* _Data to use_:
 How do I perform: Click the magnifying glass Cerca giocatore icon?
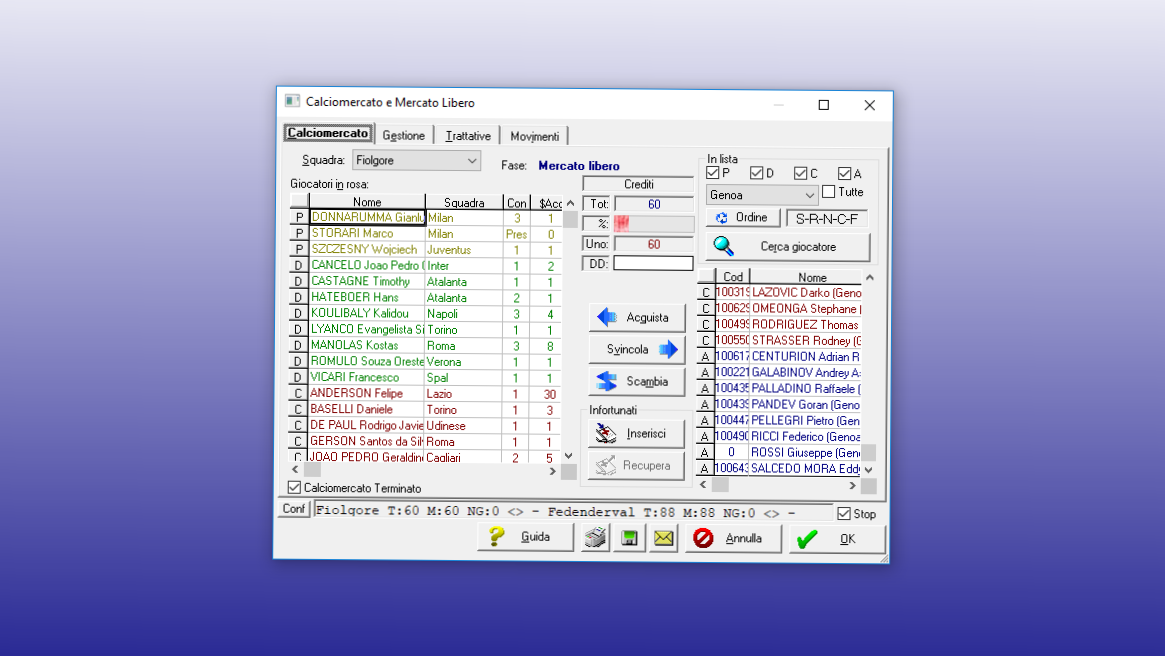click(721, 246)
--
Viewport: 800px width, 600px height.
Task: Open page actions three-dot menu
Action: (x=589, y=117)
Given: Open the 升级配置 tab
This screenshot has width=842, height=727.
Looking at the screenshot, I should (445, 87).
--
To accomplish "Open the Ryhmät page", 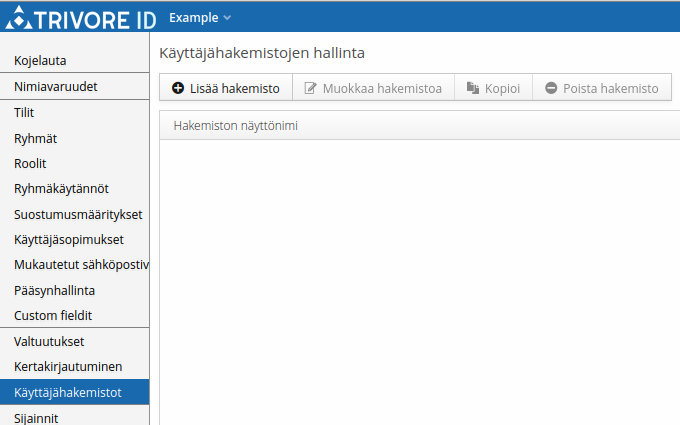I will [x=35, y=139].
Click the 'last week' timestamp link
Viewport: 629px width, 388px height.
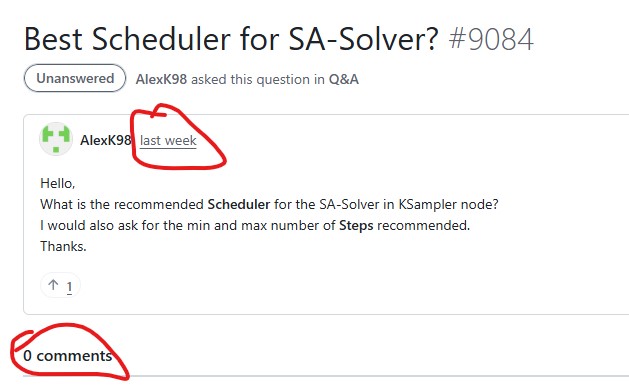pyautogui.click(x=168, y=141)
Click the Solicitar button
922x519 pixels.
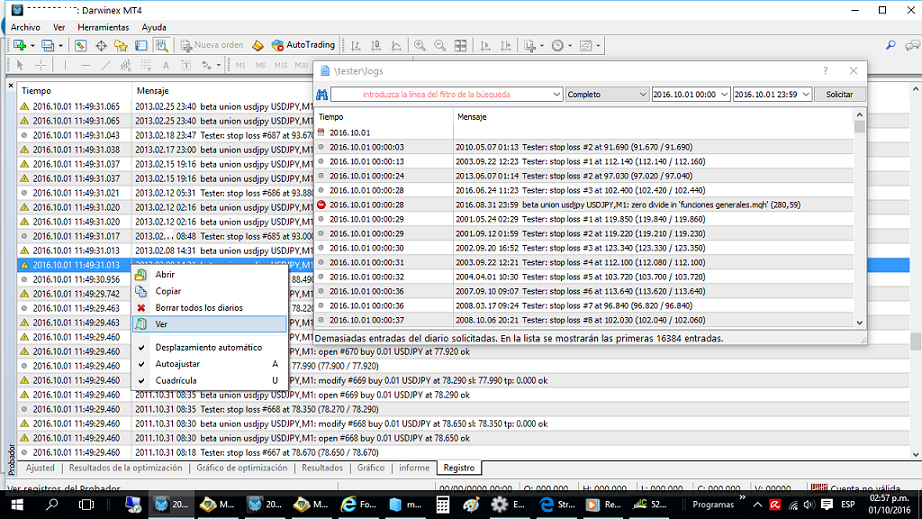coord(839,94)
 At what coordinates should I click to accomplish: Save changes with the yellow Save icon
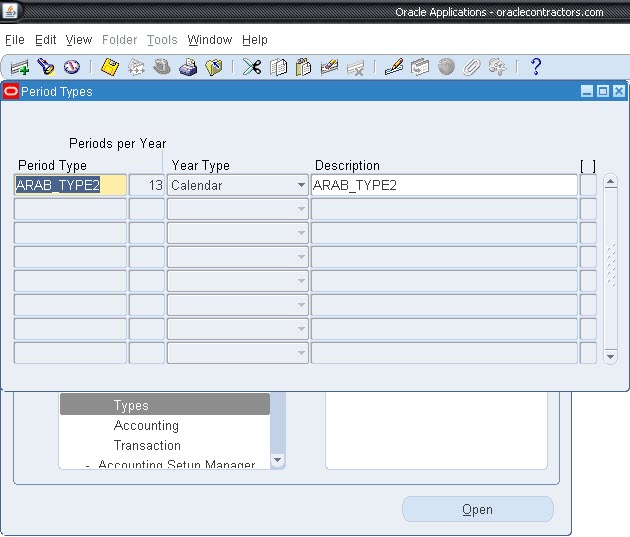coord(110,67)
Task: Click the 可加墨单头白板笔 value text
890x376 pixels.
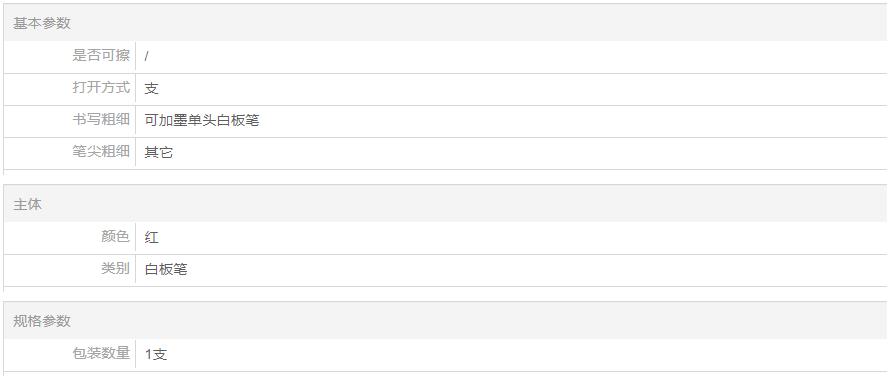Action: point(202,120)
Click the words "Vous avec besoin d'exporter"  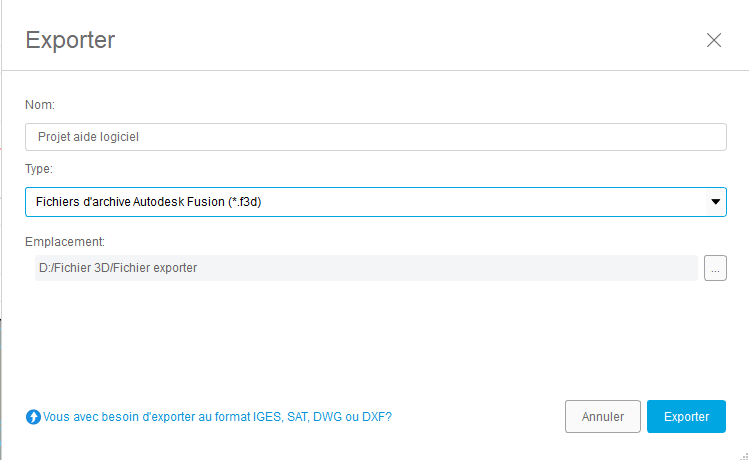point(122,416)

* _Short exercise_: Swap "magnifying glass" for "search" in the listing, starting at the line that has "How do I perform: Click" and stopping after the line that has "click(721, 246)", and give only those lines with everything else unchanged. Leave the pictures out of your answer.

* _Exercise answer_:
 How do I perform: Click the search Cerca giocatore icon?
click(721, 246)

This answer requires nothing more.